ACTIVITY:
An exact copy of every record below is needed, with all pictures removed.
[[ RECORDS open ]]
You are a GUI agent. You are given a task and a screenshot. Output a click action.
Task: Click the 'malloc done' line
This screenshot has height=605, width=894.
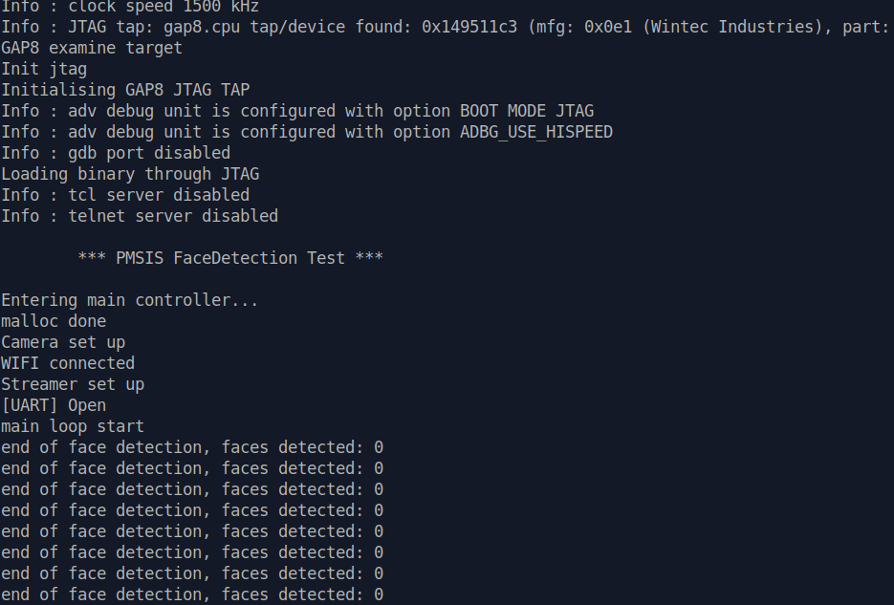(x=54, y=321)
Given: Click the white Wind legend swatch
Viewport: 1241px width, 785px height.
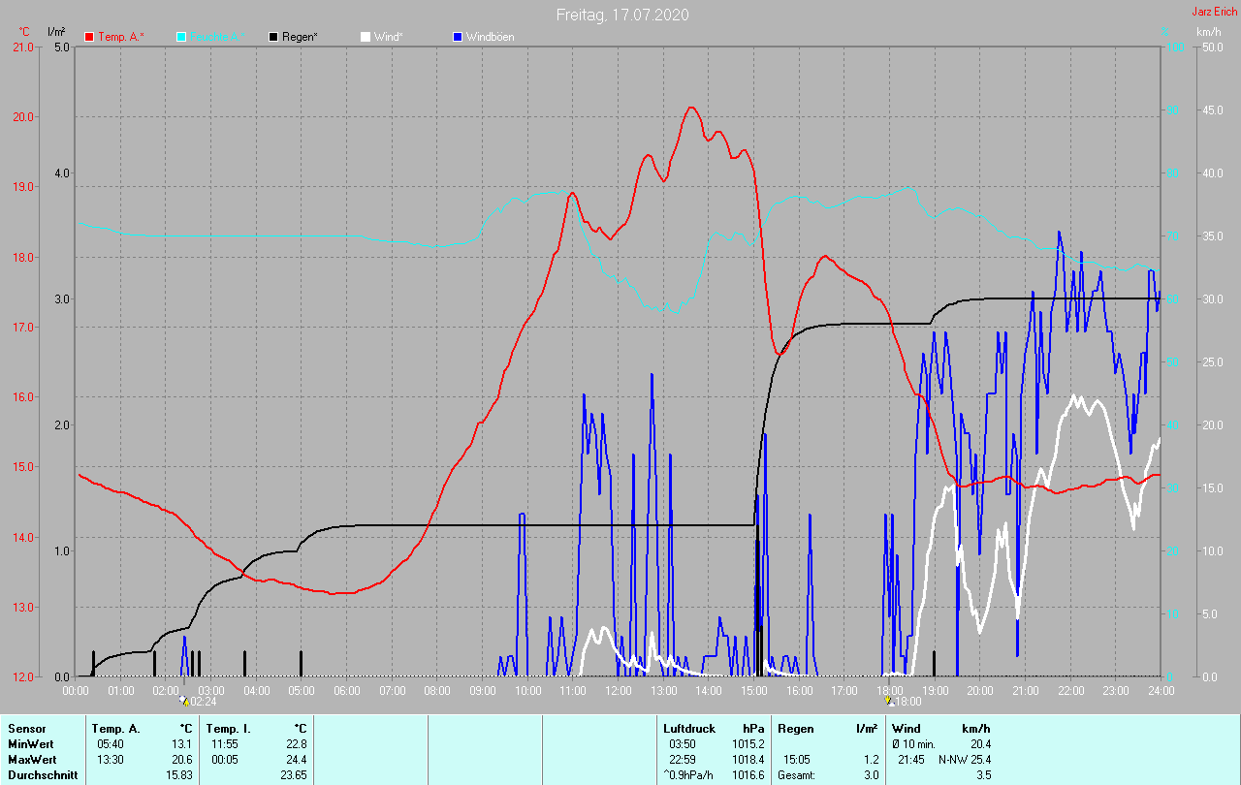Looking at the screenshot, I should click(x=366, y=37).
[[ RECORDS closed ]]
YOUR RESPONSE:
You are a GUI agent. You are given a task and a screenshot. Output a click action.
Task: Click the 'malloc done' line
This screenshot has height=605, width=894.
(x=54, y=321)
Given: Click the white Wind legend swatch
Viewport: 1241px width, 785px height.
Looking at the screenshot, I should click(x=366, y=37).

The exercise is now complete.